(CONSEGNA 1): Riscrivi le righe dei record come elenco JSON di stringhe, una stringa per riga e senza le righe vuote. Parti dalla riga che contiene "refilled [335, 1017]" e fermati dopo quella che contiene "speckled [292, 1380]".

(SEZIONE DEL DOCUMENTO):

====================

Le immagini drammatiche di Notre-Dame non possono non richiamare alla mente quelle altrettanto doloroso della Basilica di Santa Chiara. Era il 4 agosto 1943 quando un bombardamento degli Alleati che la colse in pieno provocò un incendio che durò due giorni, distruggendola quasi del tutto. Fu così che la Basilica perse gran parte degli interni, tra cui gli affreschi del Settecento e soprattutto quelli di Giotto, di cui sono rimasti pochi frammenti. Un tesoro inestimabile perso per sempre. L’evento scosse così tanto i napoletani che fu sublimato in una celebre canzone, Munasterio ‘e Santa Chiara (testo di Michele Galdieri, musica di Alberto Barberis), ad oggi una delle più conosciute del repertorio classico partenopeo.

====================

(VOCI DEL DATASET):
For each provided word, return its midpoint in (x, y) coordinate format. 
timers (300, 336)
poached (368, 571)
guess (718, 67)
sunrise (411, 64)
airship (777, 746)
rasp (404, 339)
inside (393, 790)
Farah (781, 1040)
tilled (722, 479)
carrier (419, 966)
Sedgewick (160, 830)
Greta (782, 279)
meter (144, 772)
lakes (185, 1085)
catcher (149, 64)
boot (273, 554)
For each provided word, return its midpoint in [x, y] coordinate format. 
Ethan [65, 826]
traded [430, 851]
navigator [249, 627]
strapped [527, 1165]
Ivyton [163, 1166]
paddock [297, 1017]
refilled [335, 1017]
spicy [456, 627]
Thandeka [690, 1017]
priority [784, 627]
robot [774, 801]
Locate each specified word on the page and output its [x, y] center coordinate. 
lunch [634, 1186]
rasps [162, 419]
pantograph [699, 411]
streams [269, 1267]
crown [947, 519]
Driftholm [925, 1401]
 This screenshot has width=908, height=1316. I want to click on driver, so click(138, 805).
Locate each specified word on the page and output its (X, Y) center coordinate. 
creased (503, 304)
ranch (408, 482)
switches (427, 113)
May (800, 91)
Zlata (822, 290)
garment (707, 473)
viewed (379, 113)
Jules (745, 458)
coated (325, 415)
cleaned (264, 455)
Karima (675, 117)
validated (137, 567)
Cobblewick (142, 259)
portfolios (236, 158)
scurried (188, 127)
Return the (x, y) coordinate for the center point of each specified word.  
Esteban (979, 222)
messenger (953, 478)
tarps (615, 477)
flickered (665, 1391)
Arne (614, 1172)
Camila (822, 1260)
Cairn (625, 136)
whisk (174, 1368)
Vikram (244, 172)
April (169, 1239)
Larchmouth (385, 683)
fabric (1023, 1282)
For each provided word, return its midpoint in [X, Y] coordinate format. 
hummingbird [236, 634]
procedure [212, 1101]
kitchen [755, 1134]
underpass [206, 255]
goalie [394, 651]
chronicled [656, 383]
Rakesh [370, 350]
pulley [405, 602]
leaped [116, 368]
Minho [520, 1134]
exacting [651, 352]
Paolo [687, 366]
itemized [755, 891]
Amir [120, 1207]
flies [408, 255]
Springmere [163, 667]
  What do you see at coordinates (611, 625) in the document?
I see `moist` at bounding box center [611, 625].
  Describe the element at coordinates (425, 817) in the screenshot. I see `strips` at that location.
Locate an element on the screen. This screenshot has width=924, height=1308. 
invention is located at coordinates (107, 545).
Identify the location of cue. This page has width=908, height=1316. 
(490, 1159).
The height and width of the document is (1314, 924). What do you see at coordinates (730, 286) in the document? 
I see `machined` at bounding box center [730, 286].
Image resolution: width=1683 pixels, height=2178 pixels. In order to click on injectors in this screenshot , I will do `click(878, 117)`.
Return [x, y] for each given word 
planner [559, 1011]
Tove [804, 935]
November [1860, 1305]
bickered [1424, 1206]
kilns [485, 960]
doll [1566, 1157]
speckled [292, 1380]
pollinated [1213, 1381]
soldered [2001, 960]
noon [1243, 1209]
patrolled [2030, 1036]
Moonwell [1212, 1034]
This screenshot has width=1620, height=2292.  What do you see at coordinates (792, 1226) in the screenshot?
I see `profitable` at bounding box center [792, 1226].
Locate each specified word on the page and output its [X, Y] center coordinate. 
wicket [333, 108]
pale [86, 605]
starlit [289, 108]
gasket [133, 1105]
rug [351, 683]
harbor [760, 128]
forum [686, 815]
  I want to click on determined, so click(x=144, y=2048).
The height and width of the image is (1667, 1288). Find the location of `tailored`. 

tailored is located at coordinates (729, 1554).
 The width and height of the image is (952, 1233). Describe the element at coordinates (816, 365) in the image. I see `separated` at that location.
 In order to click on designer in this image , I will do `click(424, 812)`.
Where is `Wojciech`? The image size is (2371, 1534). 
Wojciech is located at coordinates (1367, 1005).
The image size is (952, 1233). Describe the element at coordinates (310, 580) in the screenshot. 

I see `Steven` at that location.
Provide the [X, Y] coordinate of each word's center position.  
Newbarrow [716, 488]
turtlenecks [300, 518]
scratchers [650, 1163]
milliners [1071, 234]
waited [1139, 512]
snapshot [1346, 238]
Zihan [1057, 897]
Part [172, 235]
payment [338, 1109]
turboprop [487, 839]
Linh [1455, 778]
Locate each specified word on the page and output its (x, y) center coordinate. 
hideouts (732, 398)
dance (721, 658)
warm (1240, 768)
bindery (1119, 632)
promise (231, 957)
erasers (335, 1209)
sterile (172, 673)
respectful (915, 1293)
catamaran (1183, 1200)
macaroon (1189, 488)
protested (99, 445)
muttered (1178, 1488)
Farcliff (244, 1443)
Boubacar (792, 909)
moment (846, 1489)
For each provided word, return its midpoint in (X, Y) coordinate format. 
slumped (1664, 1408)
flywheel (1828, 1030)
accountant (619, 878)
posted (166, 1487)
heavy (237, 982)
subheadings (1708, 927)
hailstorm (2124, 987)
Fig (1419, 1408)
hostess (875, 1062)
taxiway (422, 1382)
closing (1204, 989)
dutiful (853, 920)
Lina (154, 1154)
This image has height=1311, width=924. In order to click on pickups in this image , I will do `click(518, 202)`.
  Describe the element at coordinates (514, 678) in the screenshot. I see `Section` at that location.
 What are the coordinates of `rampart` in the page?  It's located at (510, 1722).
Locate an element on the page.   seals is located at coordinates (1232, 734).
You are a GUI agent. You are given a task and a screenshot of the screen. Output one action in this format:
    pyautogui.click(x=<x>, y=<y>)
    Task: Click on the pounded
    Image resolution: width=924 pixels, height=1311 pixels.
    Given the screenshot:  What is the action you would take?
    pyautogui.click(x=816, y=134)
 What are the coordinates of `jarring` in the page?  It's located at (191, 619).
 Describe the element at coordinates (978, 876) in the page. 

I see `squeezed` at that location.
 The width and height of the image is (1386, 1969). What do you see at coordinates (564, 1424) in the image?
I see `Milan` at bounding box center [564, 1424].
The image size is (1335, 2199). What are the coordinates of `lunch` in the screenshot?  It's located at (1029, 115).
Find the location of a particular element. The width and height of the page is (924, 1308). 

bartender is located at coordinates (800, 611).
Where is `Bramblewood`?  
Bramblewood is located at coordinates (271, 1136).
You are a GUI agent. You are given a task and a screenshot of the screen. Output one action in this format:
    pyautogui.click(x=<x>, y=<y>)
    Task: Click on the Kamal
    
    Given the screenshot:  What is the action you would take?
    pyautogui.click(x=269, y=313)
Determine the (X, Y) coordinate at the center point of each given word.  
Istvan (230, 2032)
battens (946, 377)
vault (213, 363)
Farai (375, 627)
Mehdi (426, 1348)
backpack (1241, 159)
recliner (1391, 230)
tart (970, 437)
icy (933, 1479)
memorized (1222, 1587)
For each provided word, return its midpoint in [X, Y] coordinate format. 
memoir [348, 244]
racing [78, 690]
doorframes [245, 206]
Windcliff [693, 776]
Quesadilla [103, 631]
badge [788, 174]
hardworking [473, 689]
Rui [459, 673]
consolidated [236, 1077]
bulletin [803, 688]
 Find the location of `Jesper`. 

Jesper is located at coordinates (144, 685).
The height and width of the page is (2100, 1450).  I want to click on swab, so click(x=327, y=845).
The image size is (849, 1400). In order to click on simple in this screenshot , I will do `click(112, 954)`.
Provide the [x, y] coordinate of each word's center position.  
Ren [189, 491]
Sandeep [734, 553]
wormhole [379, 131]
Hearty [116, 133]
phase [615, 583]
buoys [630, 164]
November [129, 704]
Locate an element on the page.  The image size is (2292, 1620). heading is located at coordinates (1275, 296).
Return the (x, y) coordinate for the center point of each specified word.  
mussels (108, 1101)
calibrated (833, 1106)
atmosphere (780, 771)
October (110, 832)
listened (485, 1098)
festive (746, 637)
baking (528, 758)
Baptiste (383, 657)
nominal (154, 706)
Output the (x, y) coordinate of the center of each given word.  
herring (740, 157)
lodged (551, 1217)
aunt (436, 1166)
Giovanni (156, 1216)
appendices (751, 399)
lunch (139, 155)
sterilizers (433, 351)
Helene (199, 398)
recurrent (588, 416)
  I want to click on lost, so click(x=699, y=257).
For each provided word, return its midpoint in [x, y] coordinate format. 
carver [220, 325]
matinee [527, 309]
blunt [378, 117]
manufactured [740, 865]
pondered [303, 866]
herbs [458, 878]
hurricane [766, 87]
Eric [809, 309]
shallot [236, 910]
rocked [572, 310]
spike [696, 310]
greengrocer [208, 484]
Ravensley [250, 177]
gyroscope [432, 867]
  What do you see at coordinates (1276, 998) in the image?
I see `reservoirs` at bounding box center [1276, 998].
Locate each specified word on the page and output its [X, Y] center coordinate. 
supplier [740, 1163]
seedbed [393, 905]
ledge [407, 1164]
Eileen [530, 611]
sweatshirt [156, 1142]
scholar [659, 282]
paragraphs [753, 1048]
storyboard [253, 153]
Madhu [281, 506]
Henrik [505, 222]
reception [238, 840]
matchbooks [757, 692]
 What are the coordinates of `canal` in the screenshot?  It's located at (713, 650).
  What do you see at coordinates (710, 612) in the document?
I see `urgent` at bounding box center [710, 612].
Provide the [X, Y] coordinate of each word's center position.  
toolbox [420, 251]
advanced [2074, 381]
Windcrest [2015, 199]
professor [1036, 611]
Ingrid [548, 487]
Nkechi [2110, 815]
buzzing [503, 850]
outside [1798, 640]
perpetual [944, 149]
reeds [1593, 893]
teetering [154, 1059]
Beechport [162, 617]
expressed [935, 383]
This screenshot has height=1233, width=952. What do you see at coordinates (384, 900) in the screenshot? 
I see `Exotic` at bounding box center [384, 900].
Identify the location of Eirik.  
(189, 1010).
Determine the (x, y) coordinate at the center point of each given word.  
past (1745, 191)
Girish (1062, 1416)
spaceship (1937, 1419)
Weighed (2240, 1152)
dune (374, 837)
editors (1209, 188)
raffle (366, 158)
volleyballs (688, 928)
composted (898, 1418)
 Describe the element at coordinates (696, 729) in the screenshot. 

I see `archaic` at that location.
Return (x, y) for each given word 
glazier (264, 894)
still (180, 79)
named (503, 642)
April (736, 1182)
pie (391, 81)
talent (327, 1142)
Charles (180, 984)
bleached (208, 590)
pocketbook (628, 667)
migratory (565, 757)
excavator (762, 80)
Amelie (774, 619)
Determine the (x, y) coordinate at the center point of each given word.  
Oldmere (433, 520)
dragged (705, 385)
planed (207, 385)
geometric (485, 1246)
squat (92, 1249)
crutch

====================

(CONSEGNA 2):
Rispondi alle seguenti domande sul testo relativo alla Basilica di Santa Chiara.
(a) In quale giorno avvenne il bombardamento che colpì la Basilica?
(b) Per quanto tempo durò l'incendio che ne seguì?
(c) Chi scrisse il testo della canzone Munasterio ‘e Santa Chiara?

(SOLUZIONE PROPOSTA 1):
[
  "refilled [335, 1017]",
  "spicy [456, 627]",
  "Thandeka [690, 1017]",
  "priority [784, 627]",
  "robot [774, 801]",
  "Locate each specified word on the page and output its [x, y] center coordinate. ",
  "lunch [634, 1186]",
  "rasps [162, 419]",
  "pantograph [699, 411]",
  "streams [269, 1267]",
  "crown [947, 519]",
  "Driftholm [925, 1401]",
  " This screenshot has width=908, height=1316. I want to click on driver, so click(138, 805).",
  "Locate each specified word on the page and output its (X, Y) center coordinate. ",
  "creased (503, 304)",
  "ranch (408, 482)",
  "switches (427, 113)",
  "May (800, 91)",
  "Zlata (822, 290)",
  "garment (707, 473)",
  "viewed (379, 113)",
  "Jules (745, 458)",
  "coated (325, 415)",
  "cleaned (264, 455)",
  "Karima (675, 117)",
  "validated (137, 567)",
  "Cobblewick (142, 259)",
  "portfolios (236, 158)",
  "scurried (188, 127)",
  "Return the (x, y) coordinate for the center point of each specified word.  ",
  "Esteban (979, 222)",
  "messenger (953, 478)",
  "tarps (615, 477)",
  "flickered (665, 1391)",
  "Arne (614, 1172)",
  "Camila (822, 1260)",
  "Cairn (625, 136)",
  "whisk (174, 1368)",
  "Vikram (244, 172)",
  "April (169, 1239)",
  "Larchmouth (385, 683)",
  "fabric (1023, 1282)",
  "For each provided word, return its midpoint in [X, Y] coordinate format. ",
  "hummingbird [236, 634]",
  "procedure [212, 1101]",
  "kitchen [755, 1134]",
  "underpass [206, 255]",
  "goalie [394, 651]",
  "chronicled [656, 383]",
  "Rakesh [370, 350]",
  "pulley [405, 602]",
  "leaped [116, 368]",
  "Minho [520, 1134]",
  "exacting [651, 352]",
  "Paolo [687, 366]",
  "itemized [755, 891]",
  "Amir [120, 1207]",
  "flies [408, 255]",
  "Springmere [163, 667]",
  "  What do you see at coordinates (611, 625) in the document?",
  "I see `moist` at bounding box center [611, 625].",
  "  Describe the element at coordinates (425, 817) in the screenshot. I see `strips` at that location.",
  "Locate an element on the screen. This screenshot has width=924, height=1308. ",
  "invention is located at coordinates (107, 545).",
  "Identify the location of cue. This page has width=908, height=1316. ",
  "(490, 1159).",
  "The height and width of the document is (1314, 924). What do you see at coordinates (730, 286) in the document? ",
  "I see `machined` at bounding box center [730, 286].",
  "Image resolution: width=1683 pixels, height=2178 pixels. In order to click on injectors in this screenshot , I will do `click(878, 117)`.",
  "Return [x, y] for each given word ",
  "planner [559, 1011]",
  "Tove [804, 935]",
  "November [1860, 1305]",
  "bickered [1424, 1206]",
  "kilns [485, 960]",
  "doll [1566, 1157]",
  "speckled [292, 1380]"
]

(SOLUZIONE PROPOSTA 2):
(a) Il bombardamento avvenne il 4 agosto 1943.
(b) L'incendio durò due giorni.
(c) Il testo della canzone fu scritto da Michele Galdieri.